Parole Board Members Miss Work, Leaving Nebraska Prisoners Locked Up
by Benjamin Tschirhart
Each year, thousands of Nebraska prisoners go before the state Parole Board, hoping to return to their lives and their families. But when board members don’t show up for work, people often stay in prison instead of going home.
That’s because the board needs at least three of its five members present to hear a case. But as reported by the Flatwater Free Press on March 25, 2022, the full board was present for only 37% of the 6,521 hearings held over a nearly 43-month stretch from May 21, 2018, to December 8, 2021.
Moreover, an analysis of votes in those hearings shows that when even one member is absent, the approval rate for parole petitions drops significantly, from 62.6% to 56.2%.
And, of course when fewer than three members are present, parole cannot be granted at all.
Even at a hearing with three members — still technically capable of voting to grant parole — a single ‘no’ vote becomes a veto, allowing one board member to overrule the other two. Out of all those hearings each year, just three members are present 23.9% of the time, and four members are on-hand 38.6% of the time.

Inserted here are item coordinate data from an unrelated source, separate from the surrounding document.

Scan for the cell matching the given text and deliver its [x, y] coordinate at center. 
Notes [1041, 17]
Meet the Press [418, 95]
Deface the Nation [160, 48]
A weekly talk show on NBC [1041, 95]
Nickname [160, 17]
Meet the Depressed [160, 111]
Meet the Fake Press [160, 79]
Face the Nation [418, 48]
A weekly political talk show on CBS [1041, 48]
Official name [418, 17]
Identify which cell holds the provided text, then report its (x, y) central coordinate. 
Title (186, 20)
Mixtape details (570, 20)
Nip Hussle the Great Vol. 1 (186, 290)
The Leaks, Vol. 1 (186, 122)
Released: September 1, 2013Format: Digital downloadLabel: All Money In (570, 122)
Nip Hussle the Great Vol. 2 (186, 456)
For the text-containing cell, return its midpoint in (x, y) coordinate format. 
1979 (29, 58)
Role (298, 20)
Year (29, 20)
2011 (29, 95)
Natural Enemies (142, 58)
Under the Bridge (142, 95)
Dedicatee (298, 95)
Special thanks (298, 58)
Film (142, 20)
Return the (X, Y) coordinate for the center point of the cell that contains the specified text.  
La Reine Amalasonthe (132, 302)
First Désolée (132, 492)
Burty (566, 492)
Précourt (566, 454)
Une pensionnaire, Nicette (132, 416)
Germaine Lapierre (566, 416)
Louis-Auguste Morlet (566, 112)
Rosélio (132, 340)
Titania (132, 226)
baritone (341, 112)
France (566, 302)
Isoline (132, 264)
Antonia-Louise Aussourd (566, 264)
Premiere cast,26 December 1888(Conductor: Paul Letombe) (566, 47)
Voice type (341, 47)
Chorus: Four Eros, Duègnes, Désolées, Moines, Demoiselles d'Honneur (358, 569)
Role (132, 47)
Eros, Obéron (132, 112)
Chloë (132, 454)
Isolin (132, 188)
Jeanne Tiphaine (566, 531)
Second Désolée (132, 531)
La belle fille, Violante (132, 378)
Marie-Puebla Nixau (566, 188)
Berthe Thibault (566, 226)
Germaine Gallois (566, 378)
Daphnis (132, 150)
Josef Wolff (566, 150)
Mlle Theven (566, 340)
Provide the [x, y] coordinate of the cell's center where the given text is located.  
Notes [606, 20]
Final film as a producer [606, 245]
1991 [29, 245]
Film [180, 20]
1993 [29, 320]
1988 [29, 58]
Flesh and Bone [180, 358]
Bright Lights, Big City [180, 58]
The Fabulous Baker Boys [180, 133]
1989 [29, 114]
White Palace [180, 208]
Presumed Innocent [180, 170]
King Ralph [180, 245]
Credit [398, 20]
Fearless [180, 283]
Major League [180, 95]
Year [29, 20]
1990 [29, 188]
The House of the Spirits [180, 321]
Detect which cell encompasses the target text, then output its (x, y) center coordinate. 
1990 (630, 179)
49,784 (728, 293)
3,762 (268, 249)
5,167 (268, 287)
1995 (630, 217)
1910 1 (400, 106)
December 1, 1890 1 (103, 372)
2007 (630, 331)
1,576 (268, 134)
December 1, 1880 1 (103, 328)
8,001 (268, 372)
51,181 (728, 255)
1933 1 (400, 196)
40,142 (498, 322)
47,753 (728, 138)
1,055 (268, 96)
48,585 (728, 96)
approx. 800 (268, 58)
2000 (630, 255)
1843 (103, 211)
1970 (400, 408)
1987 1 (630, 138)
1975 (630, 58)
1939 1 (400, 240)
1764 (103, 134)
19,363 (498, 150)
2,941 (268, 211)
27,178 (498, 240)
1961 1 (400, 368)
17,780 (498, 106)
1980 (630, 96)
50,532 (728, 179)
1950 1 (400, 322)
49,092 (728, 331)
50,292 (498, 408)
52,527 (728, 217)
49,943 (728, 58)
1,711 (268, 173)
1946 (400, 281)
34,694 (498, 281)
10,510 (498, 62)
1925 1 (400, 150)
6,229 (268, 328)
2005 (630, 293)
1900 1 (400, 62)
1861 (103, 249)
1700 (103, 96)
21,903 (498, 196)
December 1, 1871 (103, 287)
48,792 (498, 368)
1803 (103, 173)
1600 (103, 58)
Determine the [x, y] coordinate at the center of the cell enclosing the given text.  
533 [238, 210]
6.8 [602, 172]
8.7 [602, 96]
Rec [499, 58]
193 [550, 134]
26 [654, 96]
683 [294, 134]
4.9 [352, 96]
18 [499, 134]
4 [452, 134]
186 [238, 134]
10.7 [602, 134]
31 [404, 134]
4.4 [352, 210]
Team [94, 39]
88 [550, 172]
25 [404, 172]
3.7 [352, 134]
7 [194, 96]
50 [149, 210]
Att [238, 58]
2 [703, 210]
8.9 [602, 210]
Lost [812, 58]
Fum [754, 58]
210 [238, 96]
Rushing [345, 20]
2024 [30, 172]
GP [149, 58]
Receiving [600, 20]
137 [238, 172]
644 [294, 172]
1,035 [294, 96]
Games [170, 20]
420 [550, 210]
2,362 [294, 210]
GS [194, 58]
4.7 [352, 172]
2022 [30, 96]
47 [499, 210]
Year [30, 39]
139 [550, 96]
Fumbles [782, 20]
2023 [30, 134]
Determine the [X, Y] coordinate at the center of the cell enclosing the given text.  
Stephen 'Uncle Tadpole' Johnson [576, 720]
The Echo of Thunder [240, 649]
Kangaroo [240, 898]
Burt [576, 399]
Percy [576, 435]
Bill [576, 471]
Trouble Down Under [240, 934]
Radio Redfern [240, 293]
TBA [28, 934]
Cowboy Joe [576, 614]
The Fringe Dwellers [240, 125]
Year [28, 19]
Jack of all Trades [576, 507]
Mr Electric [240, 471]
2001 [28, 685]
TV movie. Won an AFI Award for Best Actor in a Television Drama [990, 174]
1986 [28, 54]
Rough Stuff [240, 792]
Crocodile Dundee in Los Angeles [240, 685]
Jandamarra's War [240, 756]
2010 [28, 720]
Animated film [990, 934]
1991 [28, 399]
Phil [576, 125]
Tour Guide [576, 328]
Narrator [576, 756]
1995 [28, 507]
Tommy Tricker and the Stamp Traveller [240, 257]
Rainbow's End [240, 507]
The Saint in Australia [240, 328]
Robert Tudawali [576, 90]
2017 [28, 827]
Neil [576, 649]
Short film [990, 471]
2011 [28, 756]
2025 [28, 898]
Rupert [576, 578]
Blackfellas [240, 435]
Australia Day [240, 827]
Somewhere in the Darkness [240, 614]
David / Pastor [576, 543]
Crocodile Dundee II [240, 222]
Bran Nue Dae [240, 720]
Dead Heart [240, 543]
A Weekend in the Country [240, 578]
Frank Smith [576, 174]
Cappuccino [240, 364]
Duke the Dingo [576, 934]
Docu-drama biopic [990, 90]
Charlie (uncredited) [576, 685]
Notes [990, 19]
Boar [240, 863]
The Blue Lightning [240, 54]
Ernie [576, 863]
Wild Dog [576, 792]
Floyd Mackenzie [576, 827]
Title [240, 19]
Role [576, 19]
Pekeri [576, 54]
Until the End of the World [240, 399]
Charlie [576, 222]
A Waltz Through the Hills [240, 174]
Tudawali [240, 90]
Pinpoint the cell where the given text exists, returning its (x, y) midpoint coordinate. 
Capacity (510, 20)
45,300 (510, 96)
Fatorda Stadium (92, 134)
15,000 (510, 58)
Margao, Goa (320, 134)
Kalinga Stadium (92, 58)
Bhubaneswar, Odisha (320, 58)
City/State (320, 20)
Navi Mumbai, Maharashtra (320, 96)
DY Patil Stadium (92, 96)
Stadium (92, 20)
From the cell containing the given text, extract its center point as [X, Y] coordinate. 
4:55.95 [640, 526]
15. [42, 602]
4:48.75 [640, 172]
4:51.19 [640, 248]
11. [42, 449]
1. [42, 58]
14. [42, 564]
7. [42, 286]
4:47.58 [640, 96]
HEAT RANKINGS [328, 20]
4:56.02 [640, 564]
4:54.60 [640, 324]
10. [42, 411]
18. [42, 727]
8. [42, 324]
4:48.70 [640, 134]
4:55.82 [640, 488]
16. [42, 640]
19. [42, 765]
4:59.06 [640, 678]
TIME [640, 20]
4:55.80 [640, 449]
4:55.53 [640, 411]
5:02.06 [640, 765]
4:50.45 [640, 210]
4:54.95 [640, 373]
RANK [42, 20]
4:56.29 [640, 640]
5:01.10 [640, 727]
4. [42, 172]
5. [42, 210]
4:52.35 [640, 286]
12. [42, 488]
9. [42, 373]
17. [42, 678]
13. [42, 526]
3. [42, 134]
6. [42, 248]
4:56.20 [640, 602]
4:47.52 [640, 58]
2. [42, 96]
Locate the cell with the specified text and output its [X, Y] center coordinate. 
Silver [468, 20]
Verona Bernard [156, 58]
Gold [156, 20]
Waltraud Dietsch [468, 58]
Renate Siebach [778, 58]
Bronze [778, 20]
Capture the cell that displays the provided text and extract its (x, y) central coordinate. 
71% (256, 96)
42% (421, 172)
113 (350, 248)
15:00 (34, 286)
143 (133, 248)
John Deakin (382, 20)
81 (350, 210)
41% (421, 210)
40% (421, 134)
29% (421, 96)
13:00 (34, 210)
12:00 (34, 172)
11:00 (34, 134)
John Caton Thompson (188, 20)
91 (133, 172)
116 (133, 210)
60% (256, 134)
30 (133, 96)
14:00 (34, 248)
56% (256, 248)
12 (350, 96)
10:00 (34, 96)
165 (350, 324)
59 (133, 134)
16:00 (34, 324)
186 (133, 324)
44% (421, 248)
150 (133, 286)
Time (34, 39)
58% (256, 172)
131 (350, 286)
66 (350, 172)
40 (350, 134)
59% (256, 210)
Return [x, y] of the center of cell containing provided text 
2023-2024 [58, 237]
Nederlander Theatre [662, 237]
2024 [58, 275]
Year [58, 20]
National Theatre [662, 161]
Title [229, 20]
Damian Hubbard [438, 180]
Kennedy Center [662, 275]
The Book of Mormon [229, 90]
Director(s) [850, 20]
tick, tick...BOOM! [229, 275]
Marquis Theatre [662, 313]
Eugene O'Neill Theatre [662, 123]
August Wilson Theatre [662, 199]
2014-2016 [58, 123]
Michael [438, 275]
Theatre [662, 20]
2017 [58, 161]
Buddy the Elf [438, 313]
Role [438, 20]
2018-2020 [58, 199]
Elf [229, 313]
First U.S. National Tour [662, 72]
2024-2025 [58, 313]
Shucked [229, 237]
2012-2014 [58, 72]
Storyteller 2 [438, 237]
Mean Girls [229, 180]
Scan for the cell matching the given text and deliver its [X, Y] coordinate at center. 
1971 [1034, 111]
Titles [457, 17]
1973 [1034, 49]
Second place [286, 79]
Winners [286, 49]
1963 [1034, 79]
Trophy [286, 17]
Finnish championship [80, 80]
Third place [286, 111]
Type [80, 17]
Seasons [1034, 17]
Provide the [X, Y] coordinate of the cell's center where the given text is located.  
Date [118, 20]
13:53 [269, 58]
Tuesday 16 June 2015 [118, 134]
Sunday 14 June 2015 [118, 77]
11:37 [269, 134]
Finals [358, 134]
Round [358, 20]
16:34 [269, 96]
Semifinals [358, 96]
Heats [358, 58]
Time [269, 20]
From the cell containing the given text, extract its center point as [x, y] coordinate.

These absences are crucially important to the individuals who must return to prison instead of to their families. To them, each hearing is highly personal. But even to Nebraskans with no personal connection to a prisoner, there is a cost. Each of the governor-appointed board members draws a salary of $84,712, except for chairperson Rosalyn Cotton, who is paid $92,787. All five positions are full-time, and members are barred from holding second jobs.
Although Cotton insists that “the absence or attendance of any individual board member does not … influence the outcome of a particular hearing,” the Flatwater Free Press analysis concluded that board member absences have kept up to 200 prisoners behind bars longer than necessary, also costing the state hundreds of thousands of dollars over the months studied.
Mario Paparozzi, former chairman of New Jersey’s parole board and a prominent parole researcher, points out that even a single absent member can disrupt the balance of ideologies represented by the full board. He does not agree that these absences have no effect on hearing outcomes, saying “If you’re a parole board member, you should be at the hearings, period.”